I have aquired a new one-session game, and as so often I plan to facilitate a session of it at some point during a board gaming afternoon, and for planning the time (can we play a short or a long game before and still be finishing on time, etc.) I would like to know how much time to allocate for it.

What is the duration of a single game of Montsegur 1244? What makes it last longer? What might speed it up?


2 Answers 2


My experience with the game is not much, but in both cases we were four people at the table and the game lasted around three hours. Slightly less with two of the players who already played it more than once in the past and I estimate slightly more with a complete newbie and unexperienced players (in order to fit into a time slot at the local gaming convention, we actually skipped one round of scenes if I remember correctly).

That might be mainly because experienced players usually know what they want to achieve and drive the narration home faster, with short and focused scenes.

There being a fixed number of scenes per player, the game drags proportionally longer the more players there are; it might be a little shorter if nobody has to explain the rules; and it might last half as much if you are American (my RPG community sometimes jokes about how most American games last twice the stated duration when played by us Italians.)

  • \$\begingroup\$ Without experience is one thing, but the kind of player who goes to a gaming convention is going to have a leg up on the average non-gaming-convention-goer. \$\endgroup\$
    – corsiKa
    Jun 25, 2016 at 15:51
  • \$\begingroup\$ @Corsika ...or not, since people who explain games try to fit them into 3-hour slots. Apparently, deciding the proper number of players is a good way to try and aim for those times. \$\endgroup\$
    – Zachiel
    Jun 25, 2016 at 16:37

I have played two sessions of Montsegur 1244. The first one, with 5 players, took a good 4:30, the second with only three players stayed well under 3:30 and included a significant break in the middle.

There are two main factors: Number of players…

The number of scenes is roughly proportional to the number of players, with some acts correcting the number of scenes towards 5 per act. This – in addition to the amount of general cross-talk going up with the number of players – makes the play time depend strongly on the number of players (but try to not reduce that number to 3: even though it's faster, it loses on the number of interactions.)

… and focus in framing scenes.

Beyond that, a large amount of the variance can be explained by the framing and playing of scenes.

In my first game, where none of us had experience, people found it hard to decide what scenes to frame and to keep scenes short; this was significantly faster after the break post-act 2, so we spend only about a third of the time on acts 3 and 4 and the epilogue and 2/3 on explanation, character choice, prologue and acts 1 and 2.

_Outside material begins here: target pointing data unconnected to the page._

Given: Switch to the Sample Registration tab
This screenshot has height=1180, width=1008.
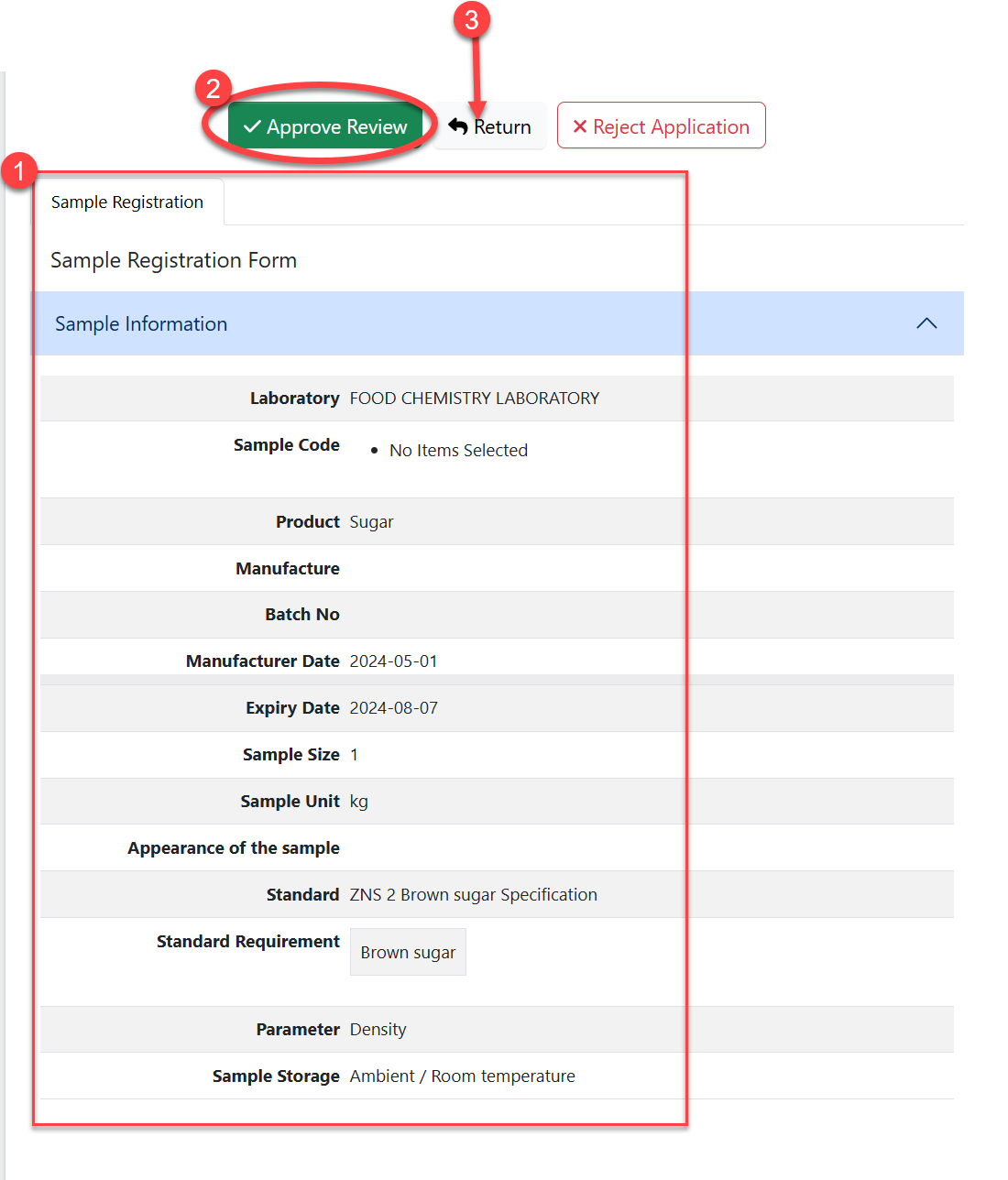Looking at the screenshot, I should pyautogui.click(x=127, y=202).
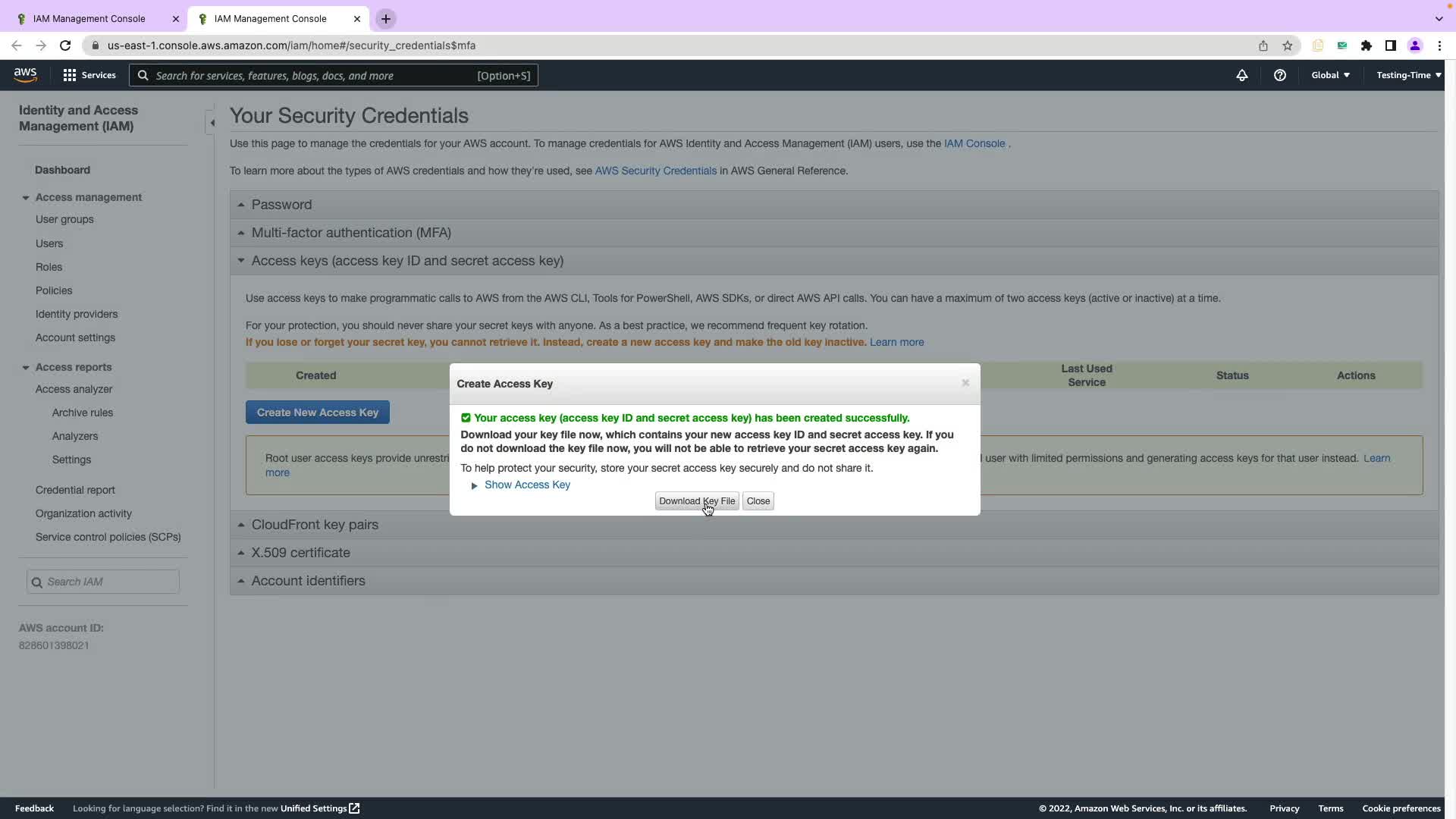Collapse the IAM sidebar arrow
The image size is (1456, 819).
(x=212, y=123)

In my second game, I had brought a 3-minute sand timer to remind people of the fact that scenes should be short, but it proved to be unnecessary. A big point of the explanation here was to say “If your main character currently believes, try to frame a scene that might make her not believe; if she currently doesn't believe, what kind of scene might make her believe?” This made the tight focus of the scenes quite clear and helped decide what to frame.

I would consider a tight focus on scenes, and possibly on “show, don't tell” in the sense that scenes where the characters act are faster than scenes in which the characters talk to each other, a bigger factor on the play time than the number of players.